Formal validation of the Arm v8-M specification

ARM logo In my last post about natural language specifications, I talked about the problem with executable specifications: they are great for specifying existing behaviour but they are bad about describing overall properties and, in particular, what is not allowed to happen. This makes it possible that extensions that add new behaviour could break fundamental properties of the specification without anybody noticing.

My solution was to revisit some of the English prose in Arm’s architecture specification manual that states invariants and cross-cutting properties about security, exceptions, etc. This post talks about how we can verify these properties and some of what I found when I applied my tools to the v8-M specification of Arm’s microcontrollers.

(This post is based on some of the ideas in my forthcoming OOPSLA 2017 paper “Who guards the guards? Formal Validation of the Arm v8-M Architecture Specification”.)

How to prove properties of specifications

There are two ways that you can mechanically prove that something is true. The first is the way we learned to prove things in school or university: by making a series of logical arguments involving rules of arithmetic, logic, etc. This is a very powerful approach that (ignoring Gödel) can prove anything you want to prove. The only downsides are that it is very hard work and that it requires a lot of practice to learn how to write these proofs.
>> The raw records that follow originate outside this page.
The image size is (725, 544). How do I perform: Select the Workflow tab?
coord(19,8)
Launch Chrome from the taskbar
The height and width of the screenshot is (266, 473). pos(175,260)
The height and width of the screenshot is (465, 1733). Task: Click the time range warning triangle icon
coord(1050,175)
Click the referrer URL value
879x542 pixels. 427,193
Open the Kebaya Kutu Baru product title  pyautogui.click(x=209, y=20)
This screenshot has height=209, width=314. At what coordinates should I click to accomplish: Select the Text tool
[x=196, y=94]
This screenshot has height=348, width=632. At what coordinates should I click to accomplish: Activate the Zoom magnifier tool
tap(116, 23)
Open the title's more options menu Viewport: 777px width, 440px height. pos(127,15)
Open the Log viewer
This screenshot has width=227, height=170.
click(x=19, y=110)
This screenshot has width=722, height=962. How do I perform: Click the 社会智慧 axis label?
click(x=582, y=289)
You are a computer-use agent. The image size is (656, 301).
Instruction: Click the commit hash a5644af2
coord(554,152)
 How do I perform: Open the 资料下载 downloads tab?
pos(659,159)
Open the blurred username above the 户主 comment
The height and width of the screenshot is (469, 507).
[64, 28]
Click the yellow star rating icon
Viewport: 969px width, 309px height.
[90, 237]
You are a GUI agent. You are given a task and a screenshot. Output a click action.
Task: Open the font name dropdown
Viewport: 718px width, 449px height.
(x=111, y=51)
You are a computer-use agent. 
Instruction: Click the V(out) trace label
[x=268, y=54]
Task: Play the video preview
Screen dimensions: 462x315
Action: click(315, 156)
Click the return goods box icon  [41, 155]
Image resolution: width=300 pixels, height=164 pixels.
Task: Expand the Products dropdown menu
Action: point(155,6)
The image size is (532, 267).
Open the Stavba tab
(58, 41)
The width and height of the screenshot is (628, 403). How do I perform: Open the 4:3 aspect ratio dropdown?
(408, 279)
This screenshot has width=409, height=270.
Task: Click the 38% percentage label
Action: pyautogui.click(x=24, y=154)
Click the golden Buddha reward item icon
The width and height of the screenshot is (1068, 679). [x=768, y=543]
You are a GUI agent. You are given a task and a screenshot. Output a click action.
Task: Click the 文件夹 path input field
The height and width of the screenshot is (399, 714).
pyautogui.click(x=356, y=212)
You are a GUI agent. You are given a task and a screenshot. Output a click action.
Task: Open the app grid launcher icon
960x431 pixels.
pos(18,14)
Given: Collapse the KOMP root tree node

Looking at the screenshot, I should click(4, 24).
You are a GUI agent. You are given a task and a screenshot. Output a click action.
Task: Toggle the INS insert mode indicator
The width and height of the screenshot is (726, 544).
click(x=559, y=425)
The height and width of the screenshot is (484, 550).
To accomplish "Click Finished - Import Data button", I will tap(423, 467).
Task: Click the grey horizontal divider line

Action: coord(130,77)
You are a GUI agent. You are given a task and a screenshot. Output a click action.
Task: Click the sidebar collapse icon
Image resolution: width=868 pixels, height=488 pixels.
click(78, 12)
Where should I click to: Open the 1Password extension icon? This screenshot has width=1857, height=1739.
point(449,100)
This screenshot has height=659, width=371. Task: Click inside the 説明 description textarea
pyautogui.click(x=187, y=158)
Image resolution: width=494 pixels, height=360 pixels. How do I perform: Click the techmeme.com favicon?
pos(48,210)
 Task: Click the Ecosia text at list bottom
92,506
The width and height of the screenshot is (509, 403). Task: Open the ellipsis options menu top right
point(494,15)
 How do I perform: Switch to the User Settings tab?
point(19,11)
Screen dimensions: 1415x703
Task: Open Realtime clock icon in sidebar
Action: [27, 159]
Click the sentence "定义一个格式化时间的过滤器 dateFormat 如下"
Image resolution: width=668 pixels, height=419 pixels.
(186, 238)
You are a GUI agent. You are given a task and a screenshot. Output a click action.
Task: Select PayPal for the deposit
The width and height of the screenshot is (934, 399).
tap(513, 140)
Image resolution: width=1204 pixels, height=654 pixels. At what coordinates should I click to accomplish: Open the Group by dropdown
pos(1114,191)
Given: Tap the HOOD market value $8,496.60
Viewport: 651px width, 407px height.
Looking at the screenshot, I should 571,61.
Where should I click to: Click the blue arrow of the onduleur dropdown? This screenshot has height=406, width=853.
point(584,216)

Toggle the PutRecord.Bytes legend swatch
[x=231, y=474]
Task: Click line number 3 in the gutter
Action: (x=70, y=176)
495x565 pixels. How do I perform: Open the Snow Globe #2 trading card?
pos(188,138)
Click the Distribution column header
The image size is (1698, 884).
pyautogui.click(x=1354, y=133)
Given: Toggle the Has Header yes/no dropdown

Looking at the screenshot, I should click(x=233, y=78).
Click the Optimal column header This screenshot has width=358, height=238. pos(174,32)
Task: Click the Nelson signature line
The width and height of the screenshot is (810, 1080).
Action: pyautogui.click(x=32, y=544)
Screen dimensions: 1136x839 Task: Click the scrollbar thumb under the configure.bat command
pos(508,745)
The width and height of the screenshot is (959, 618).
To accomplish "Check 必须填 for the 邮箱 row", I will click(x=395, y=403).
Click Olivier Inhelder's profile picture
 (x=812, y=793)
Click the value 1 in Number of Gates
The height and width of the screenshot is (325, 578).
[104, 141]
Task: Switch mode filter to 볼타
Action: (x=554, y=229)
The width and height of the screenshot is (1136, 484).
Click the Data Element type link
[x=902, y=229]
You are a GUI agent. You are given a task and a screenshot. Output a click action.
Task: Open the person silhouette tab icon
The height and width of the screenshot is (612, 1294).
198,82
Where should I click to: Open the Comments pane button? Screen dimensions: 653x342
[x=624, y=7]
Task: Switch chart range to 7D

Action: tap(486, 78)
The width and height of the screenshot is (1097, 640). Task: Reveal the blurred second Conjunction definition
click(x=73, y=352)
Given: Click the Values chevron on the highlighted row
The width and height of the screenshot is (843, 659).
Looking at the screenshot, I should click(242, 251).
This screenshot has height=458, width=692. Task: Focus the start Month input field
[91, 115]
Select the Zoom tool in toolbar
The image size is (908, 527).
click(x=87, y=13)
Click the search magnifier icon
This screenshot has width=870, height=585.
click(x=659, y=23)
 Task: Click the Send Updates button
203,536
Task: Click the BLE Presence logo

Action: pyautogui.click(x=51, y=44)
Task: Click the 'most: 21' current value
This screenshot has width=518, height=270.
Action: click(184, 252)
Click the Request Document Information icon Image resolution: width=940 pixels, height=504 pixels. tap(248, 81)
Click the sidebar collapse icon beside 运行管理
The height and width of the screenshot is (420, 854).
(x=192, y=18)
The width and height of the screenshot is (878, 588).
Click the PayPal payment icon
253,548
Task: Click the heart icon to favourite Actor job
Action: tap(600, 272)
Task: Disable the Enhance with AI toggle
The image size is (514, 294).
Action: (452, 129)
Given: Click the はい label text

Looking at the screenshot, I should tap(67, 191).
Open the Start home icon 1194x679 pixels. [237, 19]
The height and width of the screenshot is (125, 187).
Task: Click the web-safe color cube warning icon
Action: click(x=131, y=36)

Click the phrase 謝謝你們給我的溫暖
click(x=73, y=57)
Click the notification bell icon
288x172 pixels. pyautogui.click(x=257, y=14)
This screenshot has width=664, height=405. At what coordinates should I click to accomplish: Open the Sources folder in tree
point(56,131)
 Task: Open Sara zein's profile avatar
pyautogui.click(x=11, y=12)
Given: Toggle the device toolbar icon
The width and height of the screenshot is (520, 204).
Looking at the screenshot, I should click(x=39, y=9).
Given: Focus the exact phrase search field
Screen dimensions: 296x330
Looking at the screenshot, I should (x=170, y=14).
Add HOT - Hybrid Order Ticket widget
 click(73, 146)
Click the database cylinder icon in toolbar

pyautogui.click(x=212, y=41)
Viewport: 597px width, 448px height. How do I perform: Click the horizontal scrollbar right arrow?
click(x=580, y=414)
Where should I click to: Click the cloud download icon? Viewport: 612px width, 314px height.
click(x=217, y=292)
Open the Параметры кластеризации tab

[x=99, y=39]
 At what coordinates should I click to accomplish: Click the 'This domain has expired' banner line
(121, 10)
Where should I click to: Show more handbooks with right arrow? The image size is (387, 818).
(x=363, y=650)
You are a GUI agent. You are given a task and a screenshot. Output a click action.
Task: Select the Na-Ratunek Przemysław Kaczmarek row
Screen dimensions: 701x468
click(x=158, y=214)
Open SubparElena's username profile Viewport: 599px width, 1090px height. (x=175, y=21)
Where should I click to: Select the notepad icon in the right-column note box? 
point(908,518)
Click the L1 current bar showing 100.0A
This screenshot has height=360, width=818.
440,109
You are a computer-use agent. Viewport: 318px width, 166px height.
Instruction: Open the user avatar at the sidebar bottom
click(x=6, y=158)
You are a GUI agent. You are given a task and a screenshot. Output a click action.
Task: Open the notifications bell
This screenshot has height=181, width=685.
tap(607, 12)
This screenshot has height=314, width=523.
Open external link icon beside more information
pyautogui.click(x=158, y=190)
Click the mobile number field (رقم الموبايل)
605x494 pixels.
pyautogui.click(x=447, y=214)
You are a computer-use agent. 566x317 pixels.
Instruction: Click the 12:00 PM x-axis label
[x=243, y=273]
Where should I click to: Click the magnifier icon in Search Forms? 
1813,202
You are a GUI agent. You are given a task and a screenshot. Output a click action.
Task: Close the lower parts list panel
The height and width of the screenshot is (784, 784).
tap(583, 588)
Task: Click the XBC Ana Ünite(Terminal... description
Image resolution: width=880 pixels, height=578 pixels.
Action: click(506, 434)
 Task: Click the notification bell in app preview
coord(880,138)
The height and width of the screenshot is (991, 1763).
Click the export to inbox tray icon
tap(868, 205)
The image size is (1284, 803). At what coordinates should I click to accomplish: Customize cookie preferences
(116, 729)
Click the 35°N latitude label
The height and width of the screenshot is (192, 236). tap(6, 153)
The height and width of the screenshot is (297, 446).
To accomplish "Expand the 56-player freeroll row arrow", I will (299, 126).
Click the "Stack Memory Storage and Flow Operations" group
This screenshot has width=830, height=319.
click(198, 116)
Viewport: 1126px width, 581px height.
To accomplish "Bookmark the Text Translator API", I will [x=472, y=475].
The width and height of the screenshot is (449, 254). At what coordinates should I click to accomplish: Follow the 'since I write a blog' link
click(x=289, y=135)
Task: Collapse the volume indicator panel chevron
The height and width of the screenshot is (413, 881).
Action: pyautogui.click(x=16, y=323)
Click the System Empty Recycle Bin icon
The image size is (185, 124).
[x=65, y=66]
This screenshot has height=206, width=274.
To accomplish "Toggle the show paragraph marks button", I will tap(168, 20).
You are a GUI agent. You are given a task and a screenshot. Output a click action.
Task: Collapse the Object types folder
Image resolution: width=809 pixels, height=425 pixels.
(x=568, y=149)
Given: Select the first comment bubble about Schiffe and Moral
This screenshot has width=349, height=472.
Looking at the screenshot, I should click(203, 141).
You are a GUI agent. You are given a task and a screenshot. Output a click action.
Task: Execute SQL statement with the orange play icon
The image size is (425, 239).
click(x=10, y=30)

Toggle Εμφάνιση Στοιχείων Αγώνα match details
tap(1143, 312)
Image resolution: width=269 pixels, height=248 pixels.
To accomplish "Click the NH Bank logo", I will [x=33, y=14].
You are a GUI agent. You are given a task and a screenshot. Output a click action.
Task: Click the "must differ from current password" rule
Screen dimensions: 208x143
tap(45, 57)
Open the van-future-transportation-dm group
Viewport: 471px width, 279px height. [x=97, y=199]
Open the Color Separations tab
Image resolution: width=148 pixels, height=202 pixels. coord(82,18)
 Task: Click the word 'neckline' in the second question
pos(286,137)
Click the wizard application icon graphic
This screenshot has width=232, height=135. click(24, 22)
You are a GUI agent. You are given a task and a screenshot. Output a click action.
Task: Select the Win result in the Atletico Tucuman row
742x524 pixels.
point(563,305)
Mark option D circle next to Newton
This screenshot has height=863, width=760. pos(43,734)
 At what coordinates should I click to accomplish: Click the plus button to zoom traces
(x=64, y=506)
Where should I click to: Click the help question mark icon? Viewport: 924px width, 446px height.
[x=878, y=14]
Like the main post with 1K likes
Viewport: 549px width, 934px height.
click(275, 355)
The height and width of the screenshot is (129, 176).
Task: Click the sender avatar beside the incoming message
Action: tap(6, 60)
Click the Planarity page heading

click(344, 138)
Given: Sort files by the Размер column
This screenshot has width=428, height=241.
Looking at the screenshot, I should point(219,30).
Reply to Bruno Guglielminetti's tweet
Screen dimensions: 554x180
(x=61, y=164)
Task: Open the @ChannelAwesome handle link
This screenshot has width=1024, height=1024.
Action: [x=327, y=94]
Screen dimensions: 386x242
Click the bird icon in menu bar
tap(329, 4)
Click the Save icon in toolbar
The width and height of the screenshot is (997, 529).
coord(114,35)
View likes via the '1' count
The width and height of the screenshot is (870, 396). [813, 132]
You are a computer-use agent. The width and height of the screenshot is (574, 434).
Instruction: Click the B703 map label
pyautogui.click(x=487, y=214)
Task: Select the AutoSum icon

The other way is to use a black box tool like a SAT Solver, an SMT Solver or a model checker that can prove the property for me without requiring me to detail every step. Since the computer is doing all the work, these tend to be more computationally expensive but, thanks to a combination of Moore’s Law and better algorithms, they are fast enough to be useful. The upside of these solvers is that they require much less expertise to use them so they are much easier to deploy in an industrial setting. One other important property of using these black box solvers that is useful is that when they find that a property is not true, they provide a counterexample: a set of inputs for which the property is not true. These counterexamples are incredibly useful because it gives me a familiar debug experience: system fails for input X, let’s figure out why.

The major downside is that they can’t prove everything. There are two sides to this. The first is that they run out of memory or get stuck trying the wrong way to solve some problem and, because they are a black box, it is not always clear how you can help them.

The other limitation is that they can basically only answer one question: is there an input X such that property P holds?

∃ X. P

Although, since the tool can definitively tell you “no, there is no such X”, you can interpret a “no” answer as a proof of this property

∀ X. ¬ P

So my task was easy: convert properties written in ASL into SMT expressions. How hard could that be?

Converting ASL to SMT

ASL is quite a rich language: it has function calls, assignments, if-statements, for-loops, while loops, polymorphism, dependent types, exceptions, arithmetic operations, logical operators, arrays, etc. SMT is a pure expression language: it has arithmetic operations, logical operators and arrays and nothing else. So to convert ASL to SMT, all I have to do is remove every convenient programming feature and turn the entire thing into a giant, unstructured expression.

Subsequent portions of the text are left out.